С. Л. Франк увидел воочию начало агонии и ужаснулся. Однако в этой статье, написанной не позже 1918 года, он структурной причины невоплотимости в жизнь гуманистических целей утопии-оборотня не констатирует. Может быть, они представлялись ему столь самоочевидными, что он не счел нужным на них останавливаться? В его поле зрения лежали вопросы более глубокие. Между тем структура и мистика возникавшей тогда Системы нераздельно связаны. При этом структурные причины ее обреченности на тиранию и саморазрушение доступны и агностическому и атеистическому сознанию. Вряд ли имеет смысл пренебрегать какой бы то ни было из сторон проблемы.

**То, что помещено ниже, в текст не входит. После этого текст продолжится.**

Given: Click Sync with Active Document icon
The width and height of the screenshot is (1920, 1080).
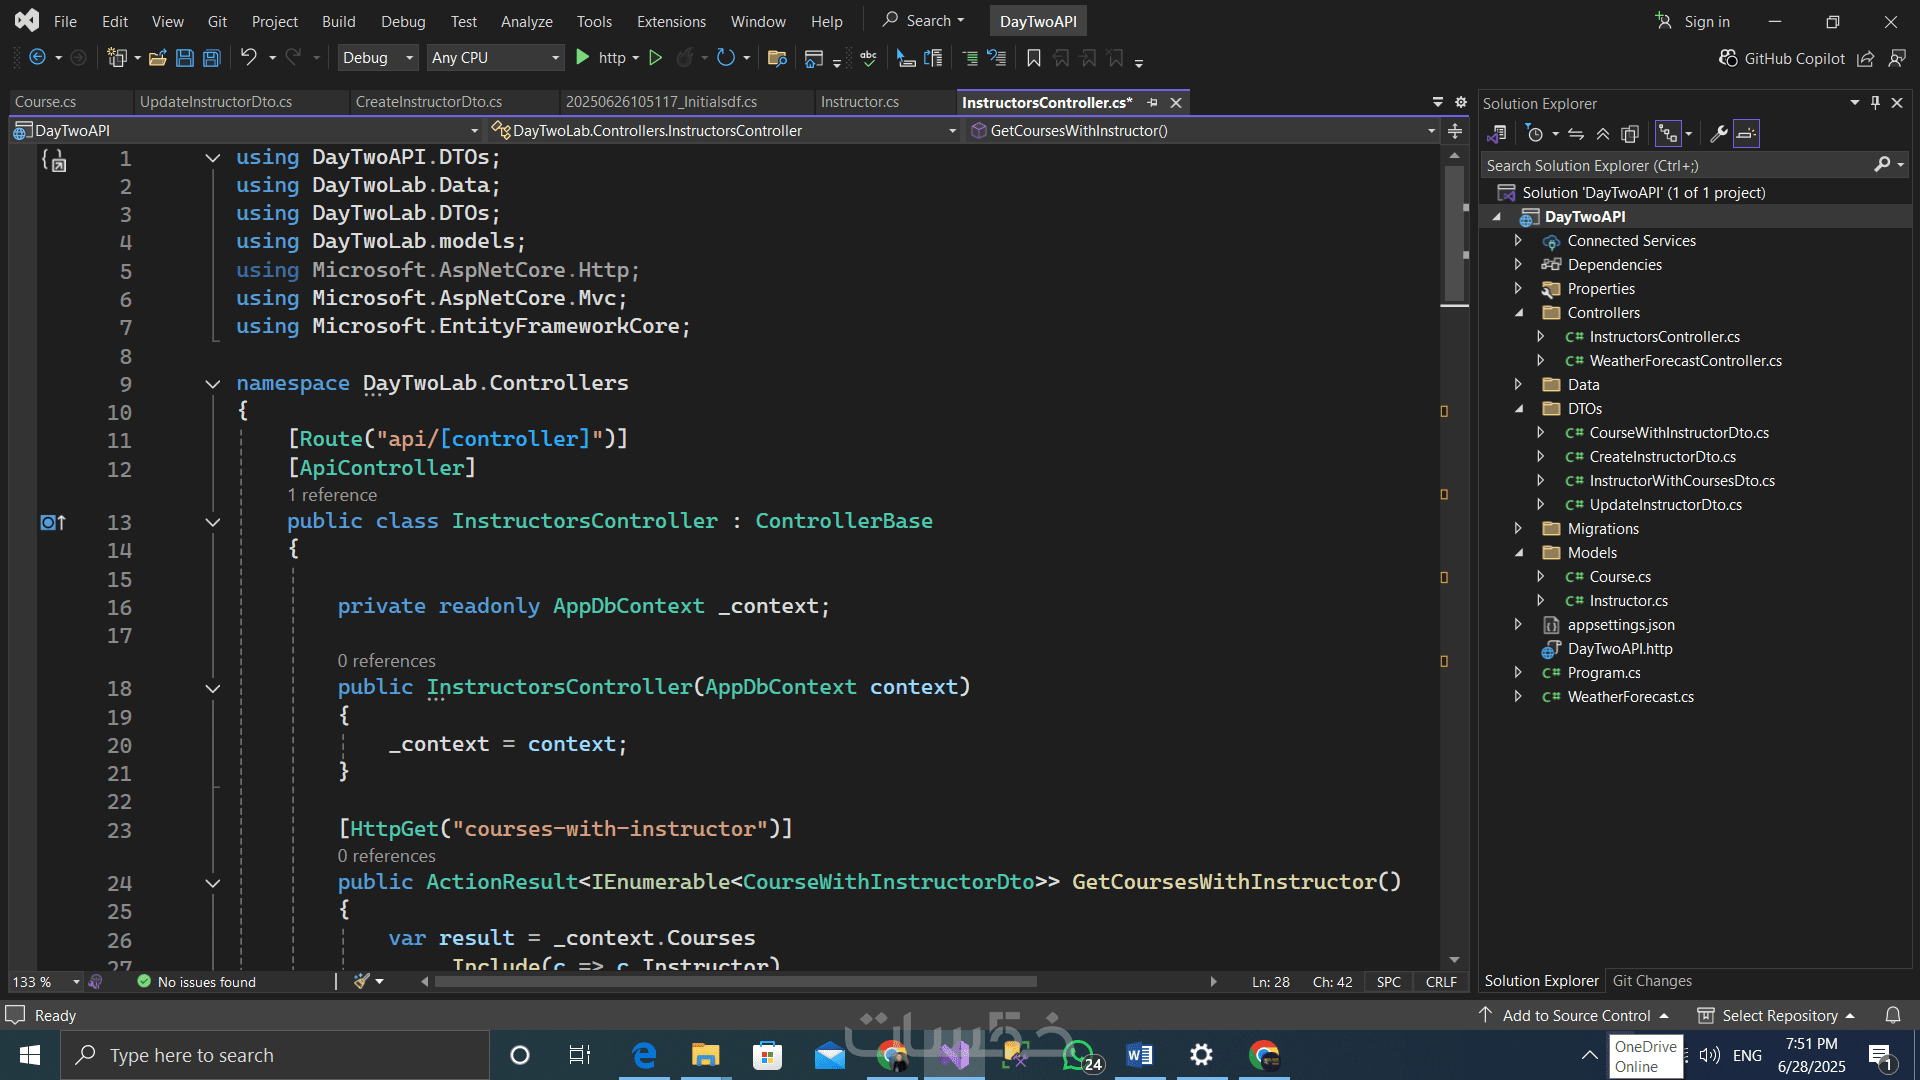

Вот простейшая и достаточно поверхностная формулировка структурной причины неработоспособности социализма. Никакая инстанция не может охватить всей массы процессов, протекающих в обществе в каждый данный момент. Количество этих процессов бесконечно велико. Само слово "процесс" говорит о том, что все в обществе непрерывно изменяется - разнообразные параметры всех его составляющих и отношения между ними. Попытки командовать необъятным количеством разнородных взаимосвязанных и автономных процессов, планируя их заранее, неизбежно ведут к накоплению неполадок и к нарастающему расстройству общественного организма. Они, эти попытки, сравнимы с попыткой человеческого ума математически рассчитывать каждое предстоящее шевеление организма, каждую его - на всех уровнях - реакцию. Неумение или нежелание это понять и своевременно отказаться от такого способа управления заставляет ввести в Систему фактор принуждения. По мере нарастания расстройства Системы приходится принуждение наращивать. Вечно это продолжаться не может. Принуждение исчерпывает свои ресурсы, и Голем рушится.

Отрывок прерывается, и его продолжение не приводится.